A little more than 30 years later, however, it has happened again. On Feb. 15, with temperatures below freezing, two men who had died at least partly as a result of “exposure to the elements” were found by police in East Raleigh.
The faith-based effort begun three decades ago resulted in the founding of Emmaus House, now actually three houses that were bought and renovated and now operate to give safe homes to homeless working men in active recovery from substance abuse. Three houses for 27 men (the total number helped over the years is in the hundreds) perhaps doesn’t seem like much – until you hear about someone who might have been one of those helped but who has instead died from homelessness.
During the last 30 years, dozens of city and county initiatives to end homelessness and its causes have made great strides. Most recently, the Raleigh-Wake Partnership to End and Prevent Homelessness was formed and meets regularly, generating many services. The South Wilmington Street Shelter keeps expanding, now able to provide overnight service in its downtown facility to at least 280 men. The two-year old Salvation Army Center of Hope has 92 beds for women and children, while the Wake County Cornerstone Day Center provides everything from showers and a laundry to counseling and medical referrals for the “chronically homeless,” a name for the hundreds in our midst on any one day who suffer from mental illness, chemical dependency and other disabilities
Everyone seems to be doing the best they can. And yet on a recent Sunday, the worst still happened. This time, one of those who died was a recent high school graduate, a bright, well-loved young man who was struggling, as are so many of the homeless, with problems that seem to make them unreachable.
He and others who cannot or will not come in from the cold are at one end of the homelessness spectrum. At the other end are working men and women whose paychecks don’t come close to covering any kind of housing in our increasingly expensive city. They, too, end up in shelters.
Behind them are those who have been looking for work, some of them for months or years. So far, the great “news” that North Carolina’s unemployment problems have been solved has not affected them.

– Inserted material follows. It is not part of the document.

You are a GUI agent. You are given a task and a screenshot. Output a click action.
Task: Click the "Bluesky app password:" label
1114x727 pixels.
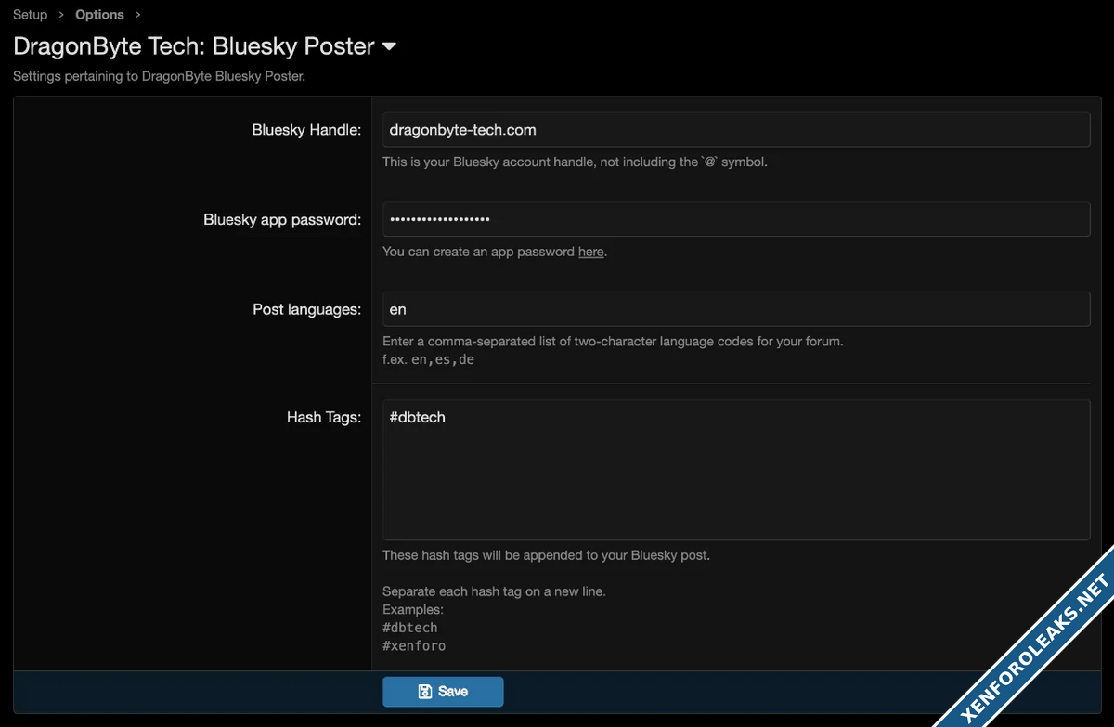point(282,220)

Then there are those who have rehabilitated themselves but because they committed felonies in the past will not be considered by landlords for rentals.

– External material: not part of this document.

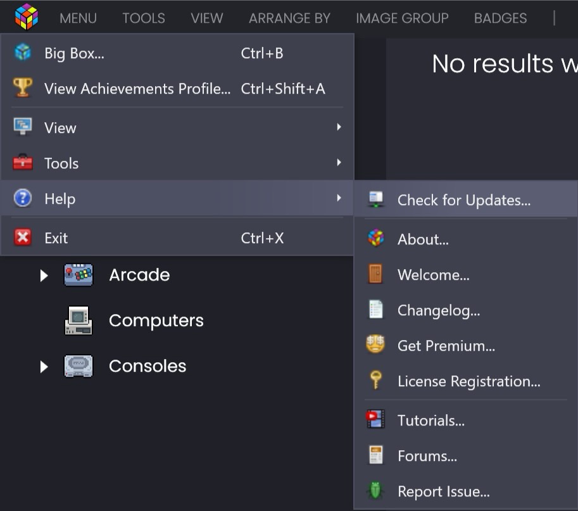This screenshot has height=511, width=578.
Task: Select Computers in the platform tree
Action: tap(156, 320)
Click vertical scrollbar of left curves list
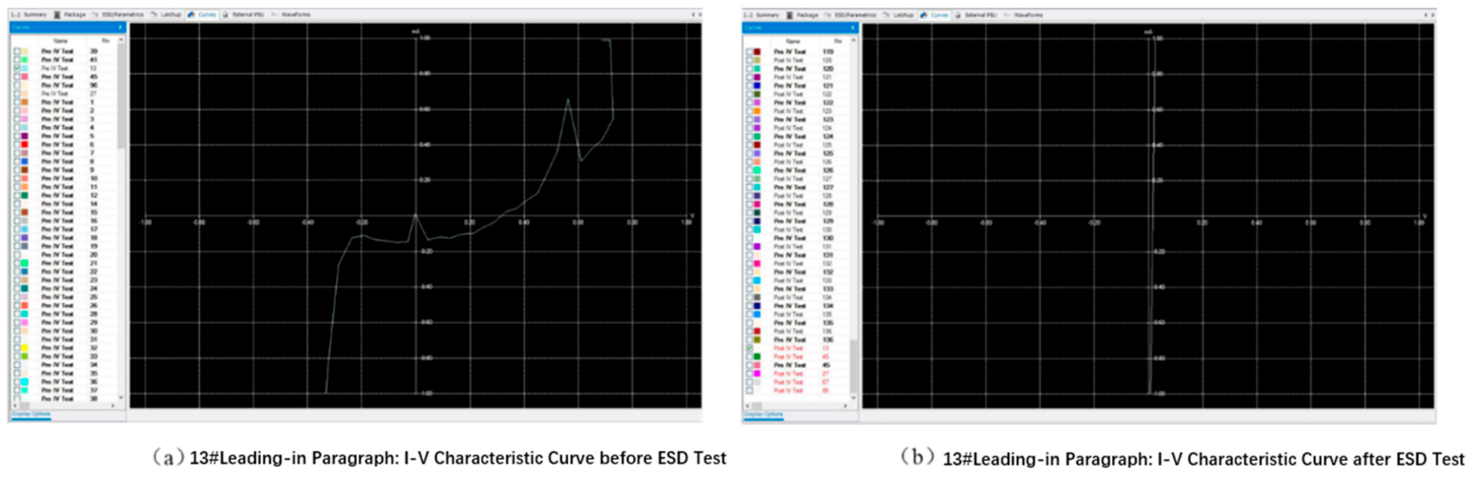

Some of the homeless – barely employed, unemployed, unemployable – eat lunch on weekdays at The Shepherd’s Table, a facility in a downtown church whose volunteers often serve more than 300 in one hour.
On Feb. 16, over 250 came in from the cold for lunch. They went back out afterward to work or just to wait somewhere until the shelters opened for the night. Few knew yet that the day before, the bodies of two men, including a 19-year-old who had once listed his residence as the Wilmington Street Shelter, had been found.

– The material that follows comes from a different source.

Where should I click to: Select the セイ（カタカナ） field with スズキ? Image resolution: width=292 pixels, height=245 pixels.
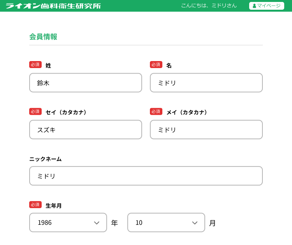(x=86, y=130)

Were their cases hopeless? Are we with the means to help helpless? Are the homeless easier to ignore because they are faceless, too? The deaths received scant news coverage but enough so that if you cared to look, you might have seen the face of someone resembling a young person you might know or care about. If you recognized him, what would you do now?
Lucinda MacKethan of Raleigh
is a former board member of Emmaus House who now coordinates the “Friends of Emmaus.”